Sunday, April 24, 2022

3:30 PM – 6:00 PM US MT

Poster Number: 465

Zachary A. Vesoulis, Washington University School of Medicine, St. Louis, MO, United States; Halana V. Whitehead, Washington University in St. Louis School of Medicine, St. Louis, MO, United States; Devon Swofford, Washington University in St. Louis School of Medicine, Webster Groves, MO, United States; Steve M. Liao, Washington University in St. Louis School of Medicine, Saint Louis, MO, United States

Presenting Author(s)

Zachary A. Vesoulis, MD, MSCI

Assistant Professor
Washington University in St. Louis School of Medicine
St. Louis, Missouri, United States

Background: Vasomotion is the spontaneous, low-frequency, rhythmic contractions of arteries which play a role in facilitating tissue oxygen delivery. Computational analysis can identify the strength of these oscillations in systemic or cerebral blood flow. Although the preterm brain is at significant risk for injury from repeated hypoxia/ischemia, little is known about the relationship between vasomotion and cerebral oxygen extraction.

Objective: To identify the association between cerebral hypoxia/ischemia (defined as increasing cerebral oxygen extraction/decreasing cerebral saturation) and loss of cerebral or systemic vasomotion in preterm infants.

Design/Methods: Preterm infants born < 32 weeks with umbilical arterial lines were enrolled. Infants underwent continuous cerebral NIRS monitoring for the first 72h with simultaneous capture of mean arterial blood pressure (MABP) and pulse oximetry (SpO2). Simple error correction was performed to remove outliers and missing values.
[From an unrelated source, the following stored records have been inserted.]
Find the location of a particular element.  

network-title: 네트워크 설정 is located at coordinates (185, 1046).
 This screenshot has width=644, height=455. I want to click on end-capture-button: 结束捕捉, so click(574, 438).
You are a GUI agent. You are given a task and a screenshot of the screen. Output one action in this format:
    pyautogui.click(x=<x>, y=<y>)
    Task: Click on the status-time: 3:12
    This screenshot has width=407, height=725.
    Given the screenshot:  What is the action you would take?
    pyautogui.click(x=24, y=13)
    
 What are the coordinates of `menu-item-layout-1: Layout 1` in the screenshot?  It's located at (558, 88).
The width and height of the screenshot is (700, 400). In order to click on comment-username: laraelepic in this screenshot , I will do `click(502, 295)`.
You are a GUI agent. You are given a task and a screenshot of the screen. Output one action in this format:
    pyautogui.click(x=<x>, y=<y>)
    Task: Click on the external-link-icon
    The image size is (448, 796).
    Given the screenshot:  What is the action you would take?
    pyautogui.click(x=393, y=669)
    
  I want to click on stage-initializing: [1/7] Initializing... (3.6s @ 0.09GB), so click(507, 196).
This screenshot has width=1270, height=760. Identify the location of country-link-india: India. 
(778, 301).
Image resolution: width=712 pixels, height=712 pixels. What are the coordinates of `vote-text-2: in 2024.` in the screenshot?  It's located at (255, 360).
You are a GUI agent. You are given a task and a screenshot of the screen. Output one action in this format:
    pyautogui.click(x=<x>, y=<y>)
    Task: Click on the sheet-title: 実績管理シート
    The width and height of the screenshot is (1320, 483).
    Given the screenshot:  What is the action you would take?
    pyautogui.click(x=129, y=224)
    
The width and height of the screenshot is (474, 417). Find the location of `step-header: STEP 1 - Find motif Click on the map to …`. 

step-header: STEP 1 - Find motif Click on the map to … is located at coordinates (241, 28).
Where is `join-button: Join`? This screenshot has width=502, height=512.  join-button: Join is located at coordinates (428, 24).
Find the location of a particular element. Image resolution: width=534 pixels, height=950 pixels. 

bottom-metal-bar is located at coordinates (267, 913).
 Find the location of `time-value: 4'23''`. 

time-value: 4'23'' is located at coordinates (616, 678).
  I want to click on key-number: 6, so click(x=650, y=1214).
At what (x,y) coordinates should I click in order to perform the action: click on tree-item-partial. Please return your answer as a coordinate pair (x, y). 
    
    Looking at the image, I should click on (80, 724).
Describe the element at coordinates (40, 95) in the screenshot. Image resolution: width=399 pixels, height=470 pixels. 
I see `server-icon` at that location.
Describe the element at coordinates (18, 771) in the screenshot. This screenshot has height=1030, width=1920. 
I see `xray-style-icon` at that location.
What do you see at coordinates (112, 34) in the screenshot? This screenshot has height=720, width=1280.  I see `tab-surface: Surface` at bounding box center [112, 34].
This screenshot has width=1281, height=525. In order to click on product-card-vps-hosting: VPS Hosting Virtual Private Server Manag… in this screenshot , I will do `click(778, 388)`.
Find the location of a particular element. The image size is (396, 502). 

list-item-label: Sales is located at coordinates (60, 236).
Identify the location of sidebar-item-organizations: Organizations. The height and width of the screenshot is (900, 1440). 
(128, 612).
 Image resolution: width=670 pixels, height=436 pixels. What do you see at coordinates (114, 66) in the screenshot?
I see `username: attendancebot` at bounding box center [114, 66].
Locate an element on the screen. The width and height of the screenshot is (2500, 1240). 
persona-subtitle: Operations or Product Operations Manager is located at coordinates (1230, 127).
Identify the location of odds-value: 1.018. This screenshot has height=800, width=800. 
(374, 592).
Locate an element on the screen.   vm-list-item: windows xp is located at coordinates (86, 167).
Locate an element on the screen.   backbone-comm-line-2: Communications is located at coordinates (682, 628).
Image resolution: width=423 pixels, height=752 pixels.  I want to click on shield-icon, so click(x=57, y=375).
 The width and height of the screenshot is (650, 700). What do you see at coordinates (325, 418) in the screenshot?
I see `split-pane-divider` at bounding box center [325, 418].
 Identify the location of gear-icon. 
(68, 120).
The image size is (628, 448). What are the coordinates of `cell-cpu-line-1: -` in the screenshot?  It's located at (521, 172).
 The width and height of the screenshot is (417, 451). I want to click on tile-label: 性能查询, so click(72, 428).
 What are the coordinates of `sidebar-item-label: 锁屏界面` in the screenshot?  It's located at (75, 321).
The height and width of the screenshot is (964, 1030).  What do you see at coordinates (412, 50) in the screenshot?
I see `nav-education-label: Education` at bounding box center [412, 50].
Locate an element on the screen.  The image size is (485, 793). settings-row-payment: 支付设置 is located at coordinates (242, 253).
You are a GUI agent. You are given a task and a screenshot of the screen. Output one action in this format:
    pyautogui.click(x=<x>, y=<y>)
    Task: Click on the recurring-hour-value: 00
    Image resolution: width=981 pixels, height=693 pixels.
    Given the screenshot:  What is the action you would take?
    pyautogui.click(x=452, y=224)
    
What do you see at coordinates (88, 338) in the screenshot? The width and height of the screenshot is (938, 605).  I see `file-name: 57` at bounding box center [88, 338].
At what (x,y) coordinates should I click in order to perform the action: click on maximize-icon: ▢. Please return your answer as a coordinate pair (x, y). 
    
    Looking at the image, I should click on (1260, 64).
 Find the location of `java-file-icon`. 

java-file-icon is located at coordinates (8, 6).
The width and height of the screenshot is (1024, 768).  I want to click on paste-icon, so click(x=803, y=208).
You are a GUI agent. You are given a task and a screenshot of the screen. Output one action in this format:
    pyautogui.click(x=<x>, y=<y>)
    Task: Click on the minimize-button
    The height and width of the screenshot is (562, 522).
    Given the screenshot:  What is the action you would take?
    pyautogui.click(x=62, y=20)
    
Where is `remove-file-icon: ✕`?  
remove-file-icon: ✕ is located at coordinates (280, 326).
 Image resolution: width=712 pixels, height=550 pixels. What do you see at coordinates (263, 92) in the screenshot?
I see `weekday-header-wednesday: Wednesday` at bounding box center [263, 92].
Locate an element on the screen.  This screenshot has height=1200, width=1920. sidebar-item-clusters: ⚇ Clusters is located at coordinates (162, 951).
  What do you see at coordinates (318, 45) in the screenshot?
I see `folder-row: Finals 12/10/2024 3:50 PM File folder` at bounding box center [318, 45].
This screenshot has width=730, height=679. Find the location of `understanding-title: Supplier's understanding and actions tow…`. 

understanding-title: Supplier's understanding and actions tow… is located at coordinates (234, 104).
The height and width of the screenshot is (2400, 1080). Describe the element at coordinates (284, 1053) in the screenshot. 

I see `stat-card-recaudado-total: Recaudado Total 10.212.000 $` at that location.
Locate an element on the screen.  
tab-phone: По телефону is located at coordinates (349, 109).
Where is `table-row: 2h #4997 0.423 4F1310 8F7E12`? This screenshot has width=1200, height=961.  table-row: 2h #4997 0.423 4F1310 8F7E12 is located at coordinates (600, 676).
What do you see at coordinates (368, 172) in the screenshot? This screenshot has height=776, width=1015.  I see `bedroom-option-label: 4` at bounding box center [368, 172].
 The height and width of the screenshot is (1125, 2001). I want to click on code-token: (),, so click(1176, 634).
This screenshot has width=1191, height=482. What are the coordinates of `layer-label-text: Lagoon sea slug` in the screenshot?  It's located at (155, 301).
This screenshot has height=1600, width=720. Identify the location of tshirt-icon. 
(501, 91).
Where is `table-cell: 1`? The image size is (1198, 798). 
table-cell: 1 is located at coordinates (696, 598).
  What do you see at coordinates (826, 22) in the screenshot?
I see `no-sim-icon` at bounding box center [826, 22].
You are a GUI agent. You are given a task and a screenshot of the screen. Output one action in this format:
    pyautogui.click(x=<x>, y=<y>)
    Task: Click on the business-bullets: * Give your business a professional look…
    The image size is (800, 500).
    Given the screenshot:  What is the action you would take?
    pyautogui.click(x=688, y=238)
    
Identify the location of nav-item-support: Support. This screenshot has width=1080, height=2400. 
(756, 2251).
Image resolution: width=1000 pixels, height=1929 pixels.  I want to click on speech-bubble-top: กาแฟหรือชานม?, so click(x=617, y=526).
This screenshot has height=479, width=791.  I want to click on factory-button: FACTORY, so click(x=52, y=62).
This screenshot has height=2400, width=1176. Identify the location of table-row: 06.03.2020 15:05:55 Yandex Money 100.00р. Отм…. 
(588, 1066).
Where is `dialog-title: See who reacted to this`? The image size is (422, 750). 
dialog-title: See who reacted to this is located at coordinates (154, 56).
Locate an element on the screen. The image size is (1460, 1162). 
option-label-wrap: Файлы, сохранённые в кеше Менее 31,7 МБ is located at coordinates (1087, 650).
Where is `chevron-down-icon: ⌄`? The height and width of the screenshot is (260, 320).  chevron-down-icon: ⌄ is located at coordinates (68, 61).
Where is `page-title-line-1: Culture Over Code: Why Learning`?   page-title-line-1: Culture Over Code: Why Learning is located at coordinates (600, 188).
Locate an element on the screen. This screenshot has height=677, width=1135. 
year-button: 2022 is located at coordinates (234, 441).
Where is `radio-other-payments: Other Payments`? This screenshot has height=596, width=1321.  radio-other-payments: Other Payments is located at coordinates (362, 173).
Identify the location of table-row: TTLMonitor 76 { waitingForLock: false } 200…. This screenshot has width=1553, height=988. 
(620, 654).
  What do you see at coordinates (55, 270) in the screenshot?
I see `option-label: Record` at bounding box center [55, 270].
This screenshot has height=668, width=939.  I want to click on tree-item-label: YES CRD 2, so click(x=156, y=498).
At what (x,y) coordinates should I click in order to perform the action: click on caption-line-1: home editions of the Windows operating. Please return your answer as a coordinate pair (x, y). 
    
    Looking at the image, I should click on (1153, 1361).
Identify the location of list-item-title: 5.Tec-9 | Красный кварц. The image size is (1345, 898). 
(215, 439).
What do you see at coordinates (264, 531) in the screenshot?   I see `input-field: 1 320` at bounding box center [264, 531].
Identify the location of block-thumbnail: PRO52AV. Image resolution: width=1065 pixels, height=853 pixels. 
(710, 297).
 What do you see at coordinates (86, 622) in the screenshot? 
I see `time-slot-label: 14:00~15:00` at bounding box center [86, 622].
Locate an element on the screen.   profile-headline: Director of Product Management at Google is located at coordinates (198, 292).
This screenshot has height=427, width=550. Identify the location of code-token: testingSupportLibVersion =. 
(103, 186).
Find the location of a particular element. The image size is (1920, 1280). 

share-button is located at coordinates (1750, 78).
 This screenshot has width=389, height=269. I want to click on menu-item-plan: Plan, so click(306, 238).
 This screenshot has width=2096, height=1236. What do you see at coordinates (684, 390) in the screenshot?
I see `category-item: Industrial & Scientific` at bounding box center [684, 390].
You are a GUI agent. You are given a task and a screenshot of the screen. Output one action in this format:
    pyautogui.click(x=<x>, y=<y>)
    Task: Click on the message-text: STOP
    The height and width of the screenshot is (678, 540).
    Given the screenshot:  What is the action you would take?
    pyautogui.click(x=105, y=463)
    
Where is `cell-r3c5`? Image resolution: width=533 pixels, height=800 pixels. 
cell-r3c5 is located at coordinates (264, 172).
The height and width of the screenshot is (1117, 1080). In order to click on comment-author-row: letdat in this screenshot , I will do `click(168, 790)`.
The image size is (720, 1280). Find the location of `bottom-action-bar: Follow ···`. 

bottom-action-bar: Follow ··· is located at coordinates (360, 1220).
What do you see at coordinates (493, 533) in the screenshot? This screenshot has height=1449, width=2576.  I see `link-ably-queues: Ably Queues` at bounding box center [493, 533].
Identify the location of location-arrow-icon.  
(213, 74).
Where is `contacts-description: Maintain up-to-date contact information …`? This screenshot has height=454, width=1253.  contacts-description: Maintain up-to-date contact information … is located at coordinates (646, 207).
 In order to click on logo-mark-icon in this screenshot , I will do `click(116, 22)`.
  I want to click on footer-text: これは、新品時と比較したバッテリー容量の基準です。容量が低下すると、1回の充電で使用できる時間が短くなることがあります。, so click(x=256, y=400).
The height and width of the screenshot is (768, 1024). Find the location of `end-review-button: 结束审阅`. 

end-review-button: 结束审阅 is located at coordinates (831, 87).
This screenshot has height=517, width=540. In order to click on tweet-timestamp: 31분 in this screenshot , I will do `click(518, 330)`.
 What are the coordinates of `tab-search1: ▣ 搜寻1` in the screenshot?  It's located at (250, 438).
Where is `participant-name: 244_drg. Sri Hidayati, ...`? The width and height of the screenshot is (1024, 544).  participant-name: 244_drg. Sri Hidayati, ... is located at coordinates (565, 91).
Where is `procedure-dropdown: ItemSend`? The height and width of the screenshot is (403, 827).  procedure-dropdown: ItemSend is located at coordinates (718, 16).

Each recording was then divided into 10-min non-overlapping windows. The mean cerebral saturation (StO2) and fractional tissue oxygen extraction (FTOE, defined as SpO2-StO2/SpO2) was calculated for each window. Vasomotion strength of systemic blood flow (MABP) and a proxy for cerebral blood flow (StO2) were calculated using Welch’s power spectral density method in the frequency band 30-150 mHz for each 10-min window.

Vasomotion strength (spectral power) was then plotted against FTOE for systemic and cerebral vasomotion measures (Figure 2) for all 10-min windows with valid data. Vasomotion strength was also plotted against mean cerebral saturation (StO2, Figure 1). The strengths of these associations were then evaluated using standard linear fitting.

Results: 45187 ten-minute windows were captured from 96 infants were included with mean GA of 25.3 weeks, BW of 810g, 42% female, 29% had IVH, and 16% died during NICU hospitalization (Table 1).

Systemic vasomotion (low-frequency oscillation in MABP) had no relationship to either cerebral oxygenation (R2= -0.06) or FTOE (R2=0.10). In contrast, a strong relationship was noted between cerebral vasomotion and cerebral oxygenation (R2=0.99) and cerebral FTOE (R2 -0.93) (Figures 1 and 2).Conclusion(s): As cerebral saturations dropped and FTOE increased (hypoxic-ischemia) there was a marked reduction in low-frequency cerebral vasomotion. The lack of a similar relationship with systemic vasomotion suggests that this is a localized phenomenon. Further research is needed to identify methods for recovering vasomotion to improve cerebral blood flow and decrease risk of hypoxia related brain injury.
Table 1

Sample descriptive statistics
Figure 1

The strength of vasomotion in the MABP (blue) and cerebral NIRS (orange) signals is shown on the y-axis and is plotted against the mean cerebral saturation for each valid data window on the x-axis. There is essentially no relationship between systemic vasomotion and cerebral saturation (solid line, R2 = -0.06). In comparison, there is a very strong relationship between increasing cerebral saturation and increasing cerebrovascular vasomotion (dashed line, R2 = 0.99).